As a side issue I am interested that you have used the results of a StackOverflow survey to drive this decision. But I am curious as to how many Mercurial repos you are hosting and also compared to how many Git repos you have. Because my (unsubstantiated) feeling is that a LOT of people are still using Mercurial for various good reasons. Would you be prepared to publish these numbers?
It's clear from virtually all the posters here that you'll have to provide some kind of transformation tool. I want to add my voice to this as well. I think you risk alienating way too many users otherwise. If you want to remain competitive, give users a reason to stay. A stellar customer service, like this, would let us believe in you.
It doesn't even have to be flawless. It's not the end of the world if some edge case isn't covered. Just make it work well enough that you don't lose the code, and that'll satisfy like 80% of people.
If you instead ask people to do the git transformation by hand, I don't think they'll choose bitbucket as the "target" system.
I think mercurial users will leave bitbucket. I doubt that the important of all the meta data (issues etc) will work (I am glad to use a mercurial extensions for my own issues)
If they switch to git they can ask themselves why not not to use github.

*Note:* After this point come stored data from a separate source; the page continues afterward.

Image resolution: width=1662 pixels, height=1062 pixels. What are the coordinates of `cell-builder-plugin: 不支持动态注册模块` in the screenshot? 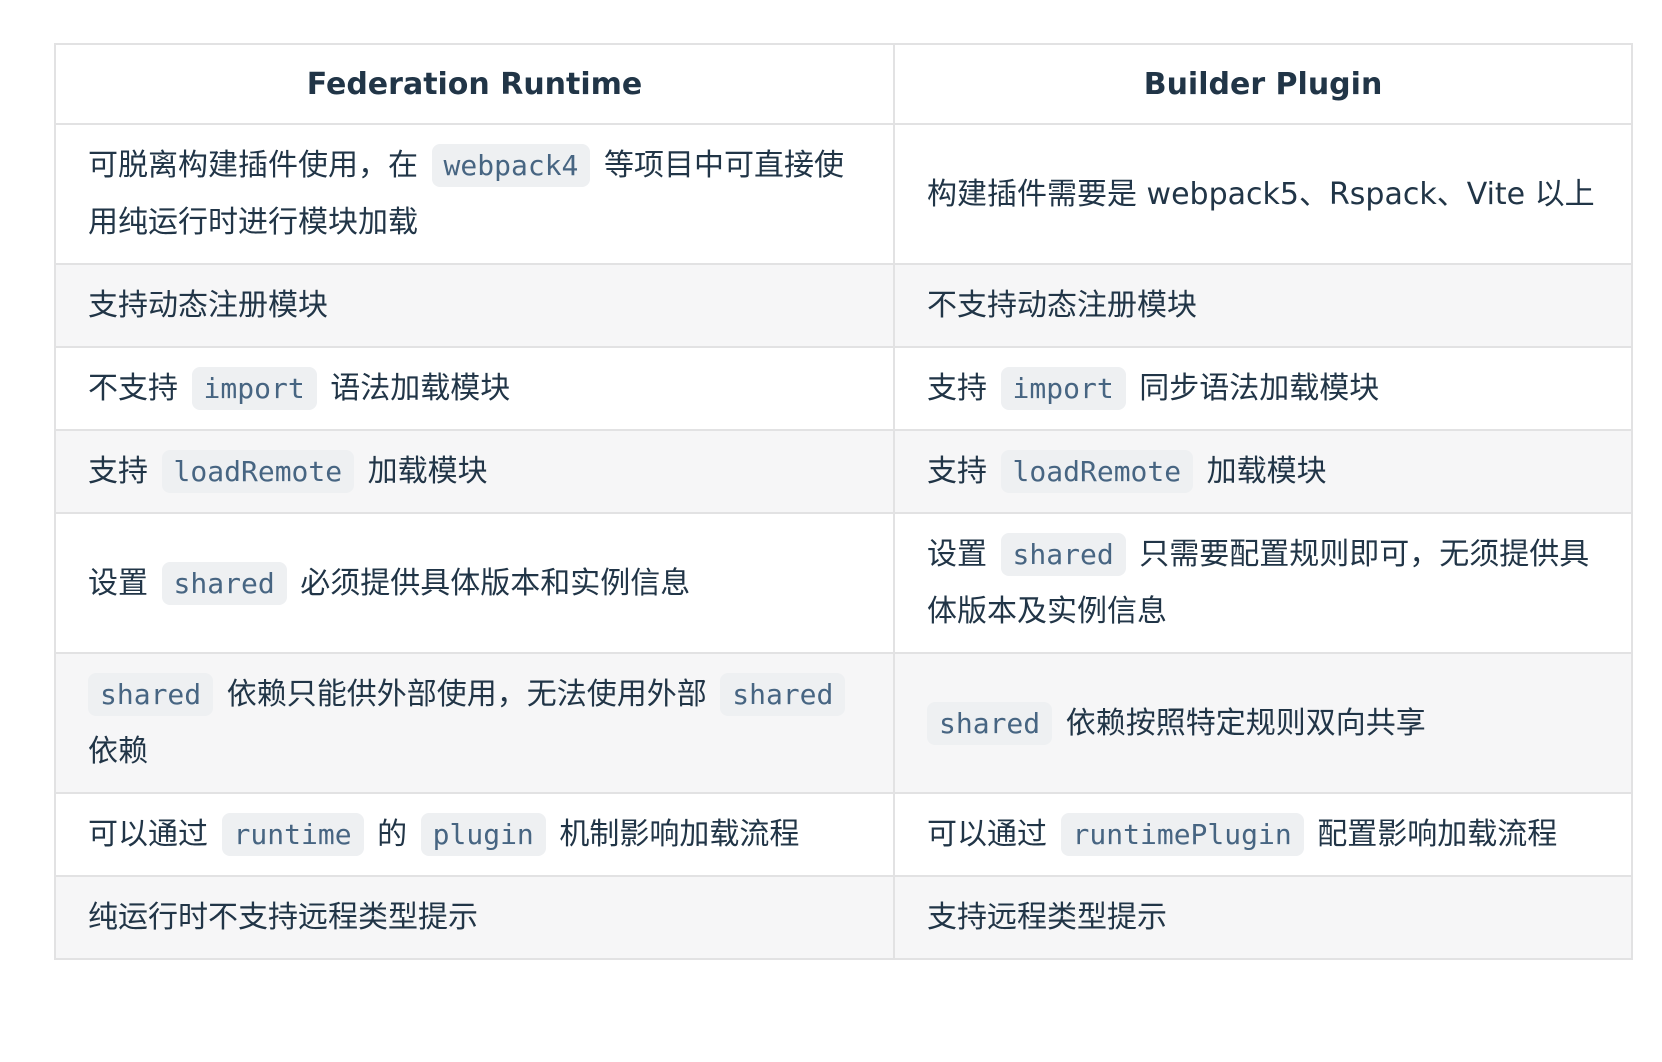 It's located at (1263, 306).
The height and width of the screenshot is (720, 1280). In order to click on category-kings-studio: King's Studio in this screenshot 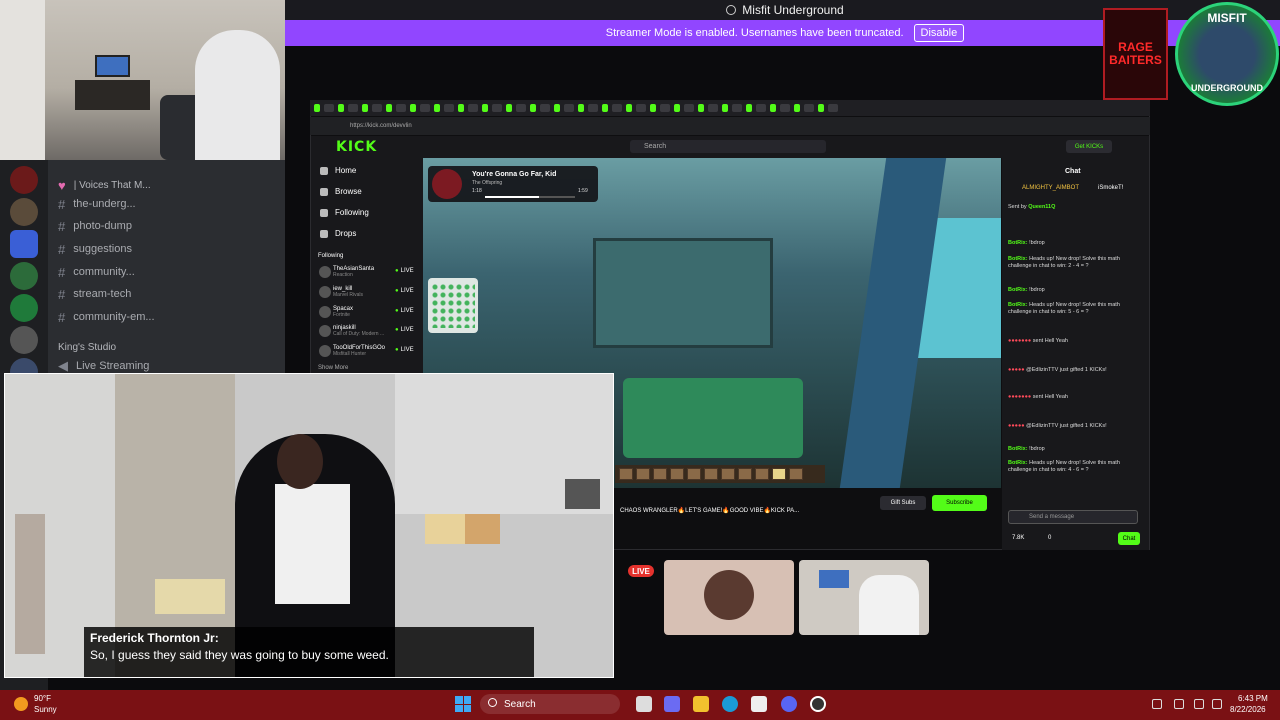, I will do `click(87, 347)`.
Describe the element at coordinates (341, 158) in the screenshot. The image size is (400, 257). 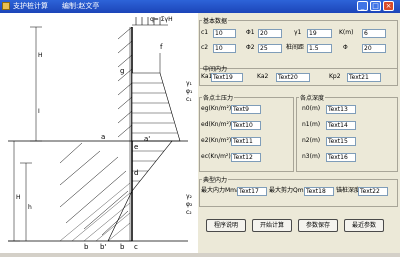
I see `n3-output: Text16` at that location.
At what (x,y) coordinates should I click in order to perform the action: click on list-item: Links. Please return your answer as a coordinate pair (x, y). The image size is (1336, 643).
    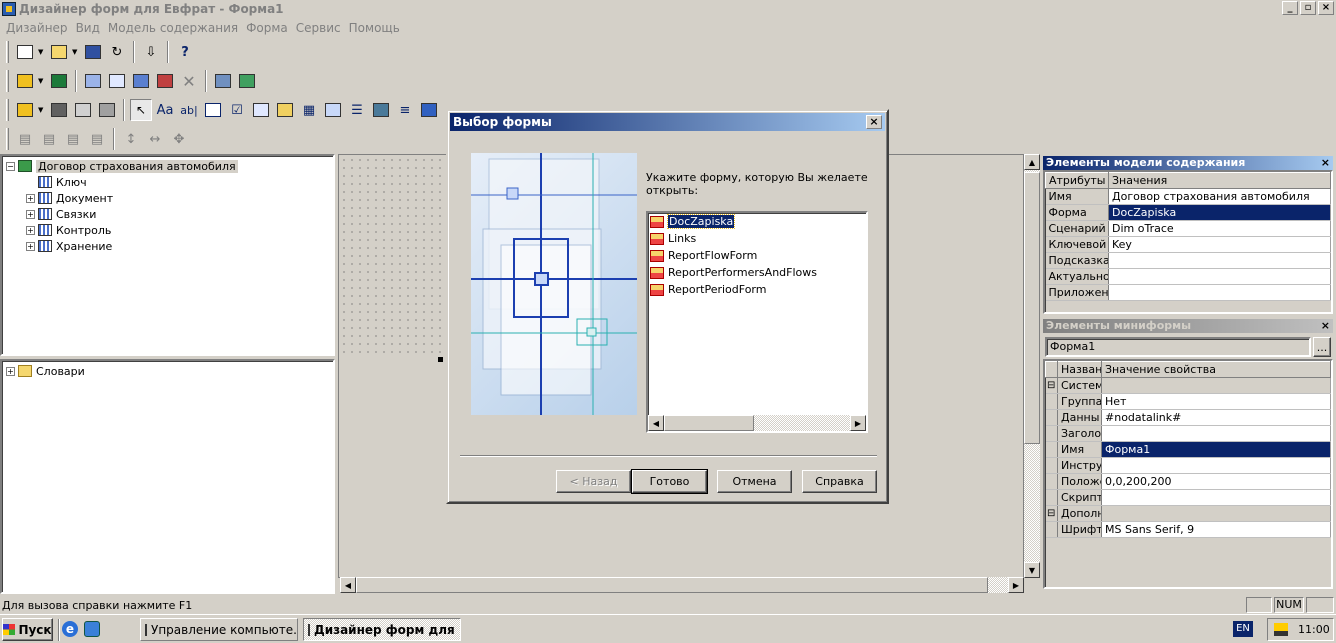
    Looking at the image, I should click on (757, 238).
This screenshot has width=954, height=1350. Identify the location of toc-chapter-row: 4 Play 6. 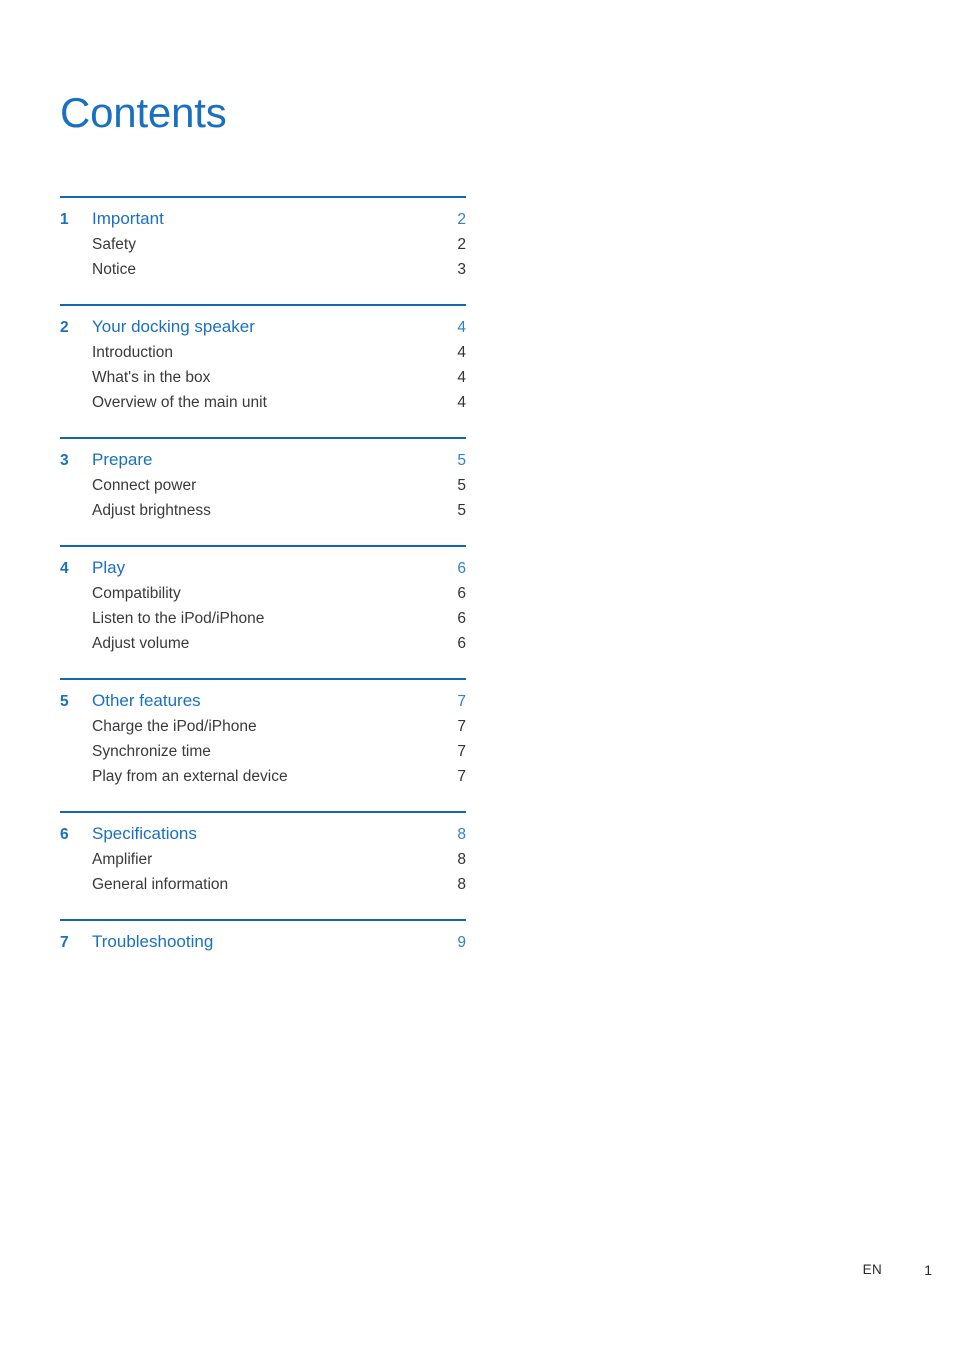
(263, 568).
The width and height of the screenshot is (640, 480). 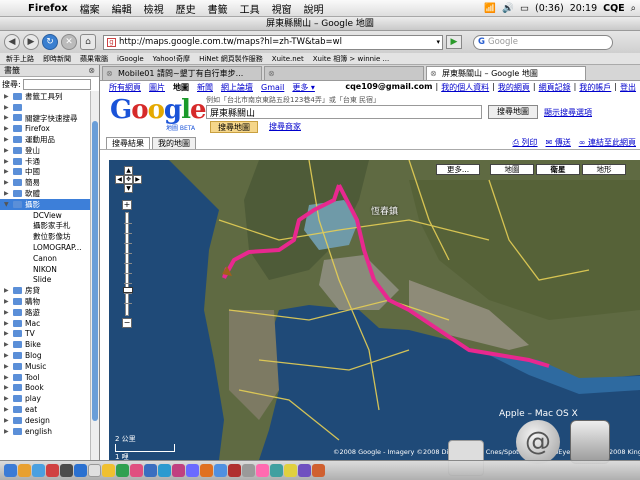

hg-git is good if I want to access the git repositories of others but it is not to good for my own, since it cannot provide support for named branches, because git does not have this important feature.
I tried out sourcehut in the last 2 hours, it works, but bitbucket is more comfortable.
This is pretty disappointing but I think it's also short-sighted and possibly misinformed. Both Google and Facebook have invested significant amounts into mercurial tooling which increases the likelihood that people will continue to use Mercurial. I really hope you reconsider.
To get hg-git installed on windows with the Mercurial binaries from the MSI installer, I had to hack a Mercurial zip file to patch in hg-git and its dependency, dulwich. Though TortoiseHG has this already, I didn't want to change my hg workflow by installing another version. In my case, the file in question is:
I copied the library.zip file to a temporary location, opened it using 7-zip, and wrote the directories hg-git/hggit and dulwich/dulwich from the previous steps into the root of the zip file. Then I replaced library.zip with the patched version using the Windows file explorer, using admin permissions to overwrite. Then its just a matter of creating the bare git repos, and doing an hg push from inside the hg repo into the bare git repo. A final clone turns the bare repo into a regular git repo. Then you can make new git repos on Bitbucket and git push there.
This could all be made into an automated script or packaged into a standalone solution, but I'm sure there's some corner cases that wouldn't be handled properly. At least, I wouldn't want to maintain such a thing. That said, I hope the above ideas help others.
hg-fast-export seems to have done things pretty seamlessly for me.
Anyone know of a utility that will convert .hgignore formatted files to .gitignore? They're not identical; though it's not the end of the world having to do it manually.
Any chance you could provide a feature for importing issues from one repo to another? So that the new git repos I create based on the soon-to-be-defunct hg repos can take the issues across?